Hoje, dia 10 de julho de 2019, meu mundo está sem graça, menos inteligente, menos sagaz, menos verdadeiro…menos tudo. Me encontro parada, olhando pro computador, sem palavras. Já tinha começado um texto que ia ser postado na coluna “Na mira do Radar”, intitulado “Queria tanto escrever sobre flores e amores!”. Um texto em tom de cinza, meio pra baixo, sobre querer falar de coisas boas e alegres e ter espírito de porco que não deixa! Que insiste em soltar uma verborragia de merda! – desculpem pela expressão chula, mas dessa vez não vai dar pra substituir “merda” por outro sinônimo.

Mas, de repente, veio a notícia através da mensagem de um amigo pelo WhatsApp, da morte do jornalista – na expressão e na dimensão da palavra jornalista – Paulo Henrique Amorim. E agora acho que vocês entenderam porquê disse, no início do texto, que fiquei estatelada na frente do computador, vendo o mundo menos um pouco de tudo, daquilo que é bom. Esse cara tinha aquilo que me dá orgulho de ser jornalista, a verdade como bandeira, a palavra como escudo e a caneta como arma!

E, num daqueles acasos da vida que nem parecem por acaso, o texto que estava escrevendo, antes, tinha tudo a ver com Paulo Henrique Amorim e com aqueles aos quais ele tanto abominava, gente que insiste em fazer esse País mais pobre de tudo, principalmente, de justiça social. Gente que tem a mentira como bandeira, a truculência como escudo e intolerância como arma.

Gente como o presidente da República Federativa do Brasil, Jair Messias Bolsonaro, a quem Paulo Henrique Amorim era um dos mais ferrenhos críticos – na minha opinião, com toda razão! – que insiste em abrir a boca para se vangloriar de coisas do tipo ter sido um trabalhador infantil – se é mais um dos fakes do Boso não me perguntem porque ainda não sei!

Só sei que, mesmo que fosse verdade, não dá pra se vangloriar disso, o trabalho infantil deveria ser uma vergonha pra esse País, destrói a infância e os sonhos das nossas crianças, expõe meninos e meninas a violência, inclusive sexual, nas ruas e sinais das cidades. Faz dessas crianças adultos muitas vezes infelizes, marcados na alma pela infância não vivida – um desses infelizes que faz piadas de merda – desculpe de novo pela expressão! – te lembra quem, meu povo?
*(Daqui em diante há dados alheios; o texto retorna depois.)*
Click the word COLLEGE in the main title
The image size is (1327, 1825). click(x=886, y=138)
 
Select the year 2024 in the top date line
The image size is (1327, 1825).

Esse era o texto que estava escrevendo, fruto de nova verborragia do presidente da maioria dos brasileiros – #elenemmorta – e que estava a cara do meu ídolo Paulo Henrique Amorim, alguém que me contava histórias do Brasil que muitos fazem questão de esconder porque querem que o povo viva na mentira, que demonstrava toda sua intelectualidade de uma maneira simples, ao alcance de todos, e que mesmo numa conversa pra lá de séria, me fazia sorrir com seu jeito peculiar de falar e seu sarcasmo próprio de seres com inteligência afiada.

O verbo na boca de Paulo Henrique Amorim provocavam a cólera dos adoradores de golpistas, mitos e xerifes de mentirinha, mas só fazia eu querer mandar flores e ficar como qualquer tiete, com o coração cheio de amor!

Meu ídolo pode nem ter sabido que eu existia, uma repórter cabocla aqui desse extremo do País, mas pra mim ele sempre será eterno! Parafraseando um de seus bordões, “boa noite e boa sorte” Paulo, quem sabe um dia teremos uma conversa afiada ai por cima!